Put everything in the material from the line containing "The image size" down to the end as a JSON list of strings, one string per line, skipping blank lines and leaving out the pictures.

● **RECORDS FOR THE TASK**
◆ ◆ ◆ ◆ ◆ ◆ ◆
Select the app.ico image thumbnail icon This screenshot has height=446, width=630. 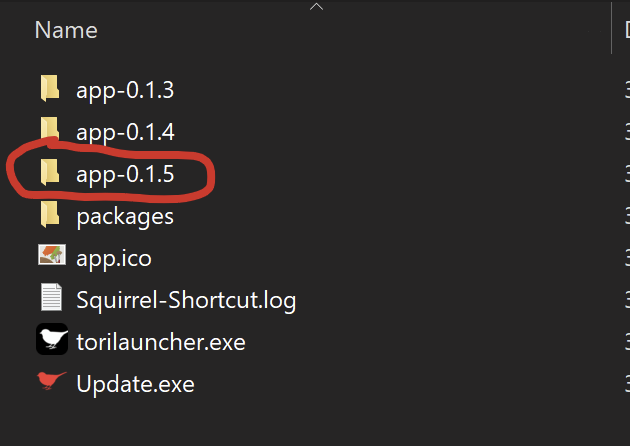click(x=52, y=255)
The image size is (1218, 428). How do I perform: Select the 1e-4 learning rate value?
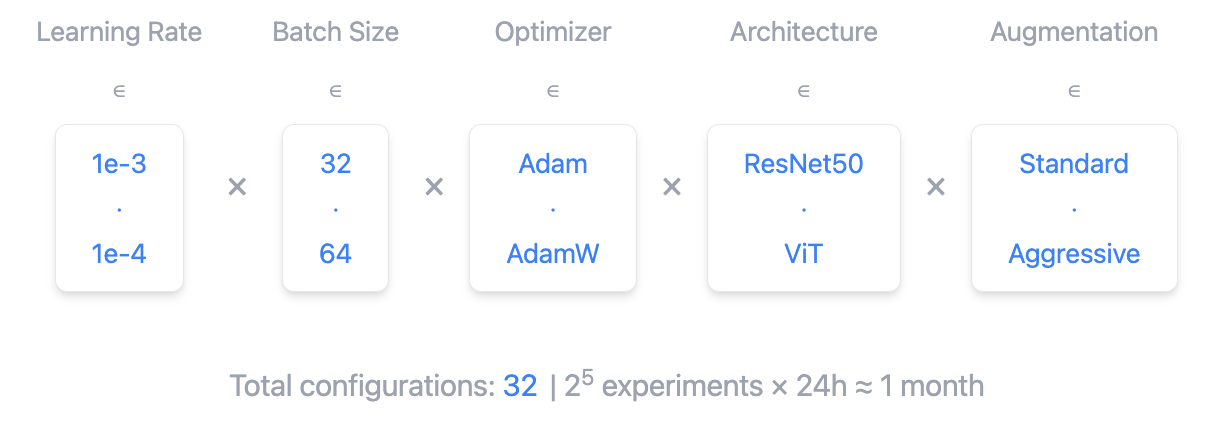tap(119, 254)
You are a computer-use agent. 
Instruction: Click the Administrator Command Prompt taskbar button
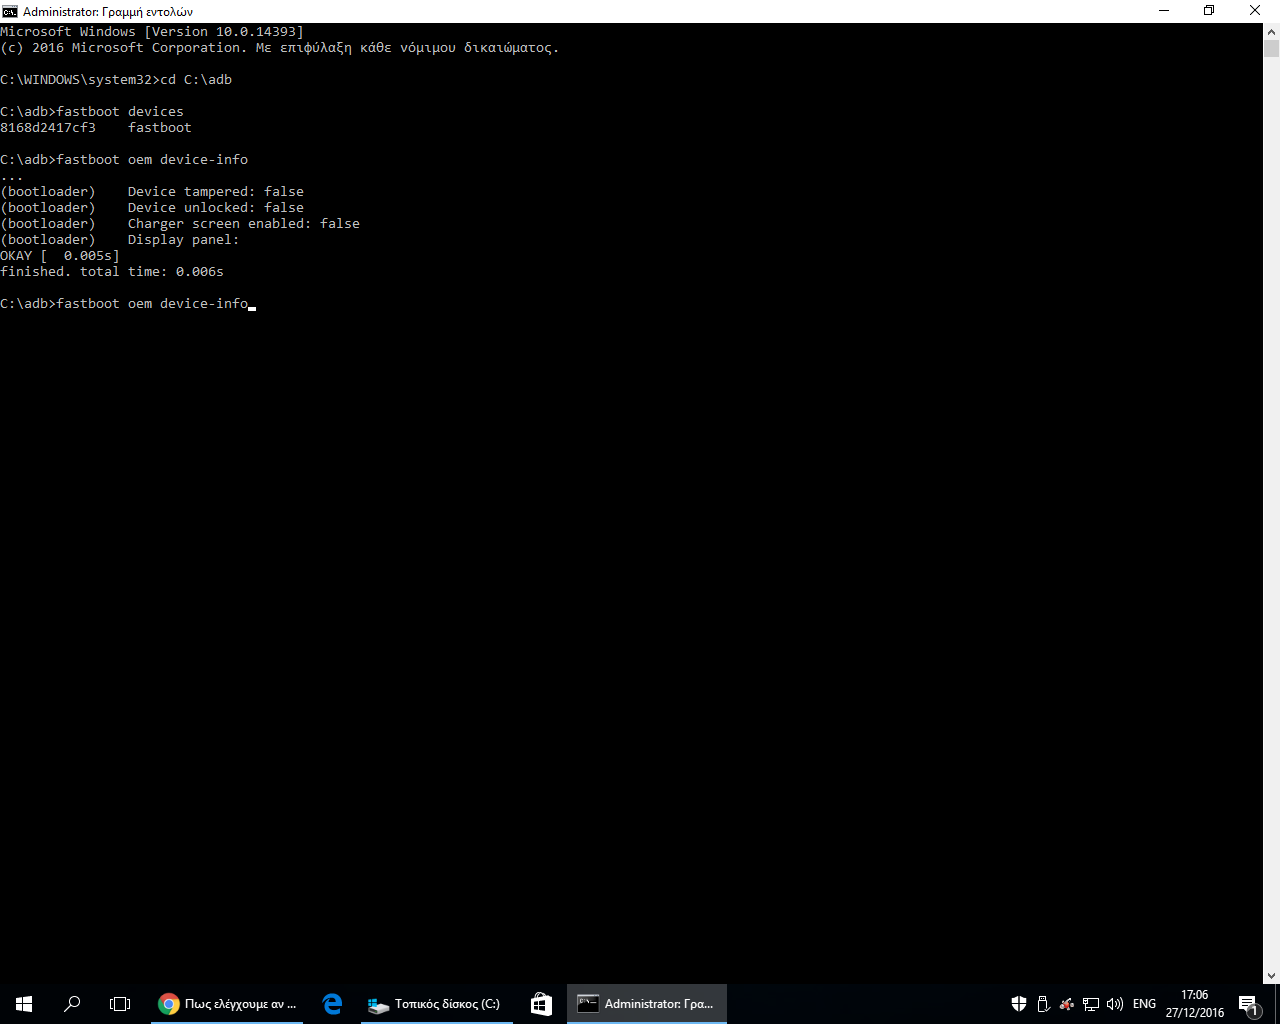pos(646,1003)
◆ ◆ ◆ ◆ ◆ ◆ ◆
● **PROBLEM SOLUTION**
[
  "The image size is (1218, 428). How do I perform: Select the 1e-4 learning rate value?",
  "tap(119, 254)",
  "You are a computer-use agent. ",
  "Instruction: Click the Administrator Command Prompt taskbar button",
  "pos(646,1003)"
]